Books reach critical mass. Books I'm reading and books I'm writing. Or at least I hope a book I'm reading does. I've read stories that ran out of gas partway there. I usually finished them anyway because, well, that's what I do. But a great book has a point at which something happens. An event, a change, a major revelation--something. At that point, the reaction between reader and book is self-sustaining and I better hope I don't have any pressing engagements because I'm going to jettison everything I can in order to keep reading until the end.
I've found that the same thing happens as a writer. It's not always at the same point in the story, but somewhere along the lines, I get captured in the interplay of the characters and the ball starts rolling toward the conclusion and I neither can nor want to stop it. I'm at that point in my new Shalan adventure. I'd been tinkering with it and making some small progress in figuring out the arc to the finish. But something just seemed to be missing.
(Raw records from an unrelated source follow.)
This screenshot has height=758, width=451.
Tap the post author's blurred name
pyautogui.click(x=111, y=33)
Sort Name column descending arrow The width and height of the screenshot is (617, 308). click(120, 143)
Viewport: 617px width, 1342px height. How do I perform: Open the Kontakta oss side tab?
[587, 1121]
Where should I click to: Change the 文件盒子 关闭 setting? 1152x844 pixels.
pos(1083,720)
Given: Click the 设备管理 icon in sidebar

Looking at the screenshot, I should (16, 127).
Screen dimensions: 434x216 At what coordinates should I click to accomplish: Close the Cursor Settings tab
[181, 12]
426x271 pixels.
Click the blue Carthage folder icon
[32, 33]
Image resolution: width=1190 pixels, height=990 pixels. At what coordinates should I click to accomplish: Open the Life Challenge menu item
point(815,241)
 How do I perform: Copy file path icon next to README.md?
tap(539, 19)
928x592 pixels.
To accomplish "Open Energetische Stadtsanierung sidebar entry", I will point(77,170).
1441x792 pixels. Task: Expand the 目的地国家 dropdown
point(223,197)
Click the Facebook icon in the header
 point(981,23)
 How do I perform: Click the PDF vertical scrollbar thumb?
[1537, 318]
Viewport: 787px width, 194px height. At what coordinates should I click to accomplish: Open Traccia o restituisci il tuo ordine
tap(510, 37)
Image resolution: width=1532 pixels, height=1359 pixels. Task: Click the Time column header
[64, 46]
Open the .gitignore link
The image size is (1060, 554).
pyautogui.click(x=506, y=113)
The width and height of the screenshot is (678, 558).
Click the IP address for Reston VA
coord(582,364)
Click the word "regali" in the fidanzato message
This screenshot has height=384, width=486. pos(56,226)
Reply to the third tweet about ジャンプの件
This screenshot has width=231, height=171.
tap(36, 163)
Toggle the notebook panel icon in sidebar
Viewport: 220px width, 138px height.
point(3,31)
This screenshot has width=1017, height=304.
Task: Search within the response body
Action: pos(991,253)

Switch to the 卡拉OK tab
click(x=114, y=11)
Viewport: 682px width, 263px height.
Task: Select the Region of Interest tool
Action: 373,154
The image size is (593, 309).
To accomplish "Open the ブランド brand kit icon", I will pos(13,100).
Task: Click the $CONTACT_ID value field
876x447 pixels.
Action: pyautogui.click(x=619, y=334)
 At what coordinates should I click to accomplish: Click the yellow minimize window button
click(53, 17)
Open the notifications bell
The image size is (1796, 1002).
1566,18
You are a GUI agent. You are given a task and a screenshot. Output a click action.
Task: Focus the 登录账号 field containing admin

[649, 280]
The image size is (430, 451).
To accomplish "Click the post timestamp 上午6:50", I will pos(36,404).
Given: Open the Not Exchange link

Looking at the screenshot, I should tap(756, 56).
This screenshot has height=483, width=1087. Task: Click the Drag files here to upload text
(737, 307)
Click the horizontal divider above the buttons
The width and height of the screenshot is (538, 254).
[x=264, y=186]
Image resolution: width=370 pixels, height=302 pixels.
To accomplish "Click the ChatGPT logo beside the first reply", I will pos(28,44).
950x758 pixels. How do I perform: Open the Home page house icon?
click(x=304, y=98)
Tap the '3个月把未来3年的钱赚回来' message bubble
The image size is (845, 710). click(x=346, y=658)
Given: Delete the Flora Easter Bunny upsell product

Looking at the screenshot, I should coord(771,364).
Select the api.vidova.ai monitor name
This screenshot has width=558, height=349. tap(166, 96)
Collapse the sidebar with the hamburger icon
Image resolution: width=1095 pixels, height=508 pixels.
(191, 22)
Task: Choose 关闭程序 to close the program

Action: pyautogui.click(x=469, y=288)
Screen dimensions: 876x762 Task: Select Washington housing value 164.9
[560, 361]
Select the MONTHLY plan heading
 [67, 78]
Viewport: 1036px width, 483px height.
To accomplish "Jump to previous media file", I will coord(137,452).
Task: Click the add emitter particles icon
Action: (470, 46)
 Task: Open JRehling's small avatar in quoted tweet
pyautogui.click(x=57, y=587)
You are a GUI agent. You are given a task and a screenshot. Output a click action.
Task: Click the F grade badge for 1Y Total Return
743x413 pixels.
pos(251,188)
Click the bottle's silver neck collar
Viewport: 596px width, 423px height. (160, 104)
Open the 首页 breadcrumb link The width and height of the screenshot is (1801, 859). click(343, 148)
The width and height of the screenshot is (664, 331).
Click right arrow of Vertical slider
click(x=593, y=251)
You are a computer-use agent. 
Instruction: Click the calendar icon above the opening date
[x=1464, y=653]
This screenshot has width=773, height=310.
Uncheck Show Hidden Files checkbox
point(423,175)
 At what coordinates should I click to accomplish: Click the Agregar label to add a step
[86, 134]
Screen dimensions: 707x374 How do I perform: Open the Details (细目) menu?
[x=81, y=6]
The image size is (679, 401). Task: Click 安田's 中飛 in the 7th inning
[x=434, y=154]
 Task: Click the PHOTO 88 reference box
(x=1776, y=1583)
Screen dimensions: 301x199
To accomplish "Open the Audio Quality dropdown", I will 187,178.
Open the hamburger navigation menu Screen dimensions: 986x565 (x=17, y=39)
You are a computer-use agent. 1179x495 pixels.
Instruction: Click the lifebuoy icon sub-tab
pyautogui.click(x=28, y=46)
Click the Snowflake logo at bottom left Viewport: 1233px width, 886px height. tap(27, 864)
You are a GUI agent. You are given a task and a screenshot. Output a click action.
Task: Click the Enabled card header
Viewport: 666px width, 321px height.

Then a couple days ago, I went back and looked for what it was that was off. I realized there was a gaping hole in the plot that made Harry's journey back to wholeness ring false. It was too easy. He was broken and then, almost overnight, he was better. It just didn't feel right. So I set about filling the hole. In the process I created a new character who will help lead him out of his personal abyss. This new relationship will add a depth of resonance to the story that just wasn't there. It makes all the difference.
Now that this plot element is clearing up, I'm ready to finish the book. I now have all the players in place. As a result, as opposed to how it is before I reach this point in the writing and sometimes have to talk myself into sitting down to write, now I look at my daily schedule as things I have to get out of the way (kind of like this blog post) in order to have time to write. And that's how I'll be until I get the rough draft finished, at which point I'll be able to take a few days to step away before going back to work on draft #2.
But until then, if you're my friend in real life, just be prepared for me to be making excuses when you invite me to do something. I'm sorry, but I can't--I'm busy writing.